結婚した当初、この本で料理を作っていた。基本中の基本で作ってある料理本。私の主婦の歴史がこれで始まったと言っても過言ではない。確かこれを買った時に、母に「いい本買ったね」と褒められた記憶があって、大事にしている本。でも中身はもちろん、料理しながら見てるから、ドロドロでページが引っ付いてたりしている。でも、最近はこの本を見て料理を作ることも少なくなった。もっぱらクックパッドとかで、材料を何個か入れて検索。ほんとに便利になった。下手したらレシピを見るのでさえ面倒くさい。

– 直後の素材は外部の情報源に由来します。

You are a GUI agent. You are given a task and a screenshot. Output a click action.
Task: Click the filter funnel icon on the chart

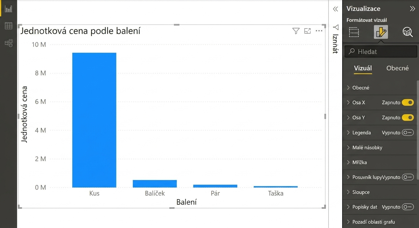(x=296, y=31)
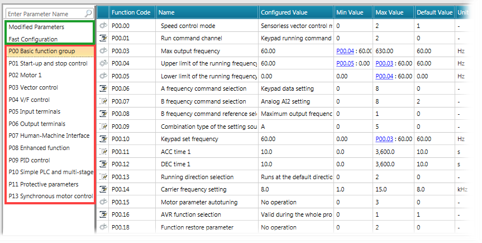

でもよくよく考えると、母は、私が結婚する前にはとっくに亡くなってたのに、そしたら、私はこの本を結婚する前から集めていたのだろうか。おかしい。でも、確かに褒めてもらって嬉しかったことは覚えてるのに。この歳になると、そのはずと思ってた記憶が、すり替えられてることがある。まさか私の想像やったのか?
長女が大学生の頃、晩ごはんを作ってくれる曜日があった。早く学校が終わって、私が遅くまで仕事の時。その時にテレビで知った、NHKの『ごちそうさん』や大好きなドラマ『カルテッド』のフードスタイリストの飯島奈美さんの料理本を勧めると、娘はその本を買って、料理を作ってくれた。飯島奈美さんの料理はどれを作っても美味しい(正しく言うと作ってもらっても)。この本も料理の基礎が丁寧に書かれてるので、美味しいけど、もう麺つゆやすき焼きのたれに頼ってる私は、とてもこの本では作れない。
母の料理で一番好きな食べ物は、コロッケだった。母のコロッケは、小判型じゃなくて、俵型だった。母は、調理師免許を取って、厨房でパートしていた。仕事でも料理。家に帰っても料理。ずっと食べることをしていた。料理も上手だった。
私がコロッケが好きなのを知っていて、長女は飯島奈美さんの本で、何回かコロッケを作ってくれたことがある。コロッケなんて、大した違いはないのかもしれないけど、母と一緒とまでは言わないが、とても美味しい。ベターホームの本で作ったコロッケも美味しい。やっぱり基本がしっかりしている料理は美味しいのだと思う。
あー。母のコロッケが食べたい。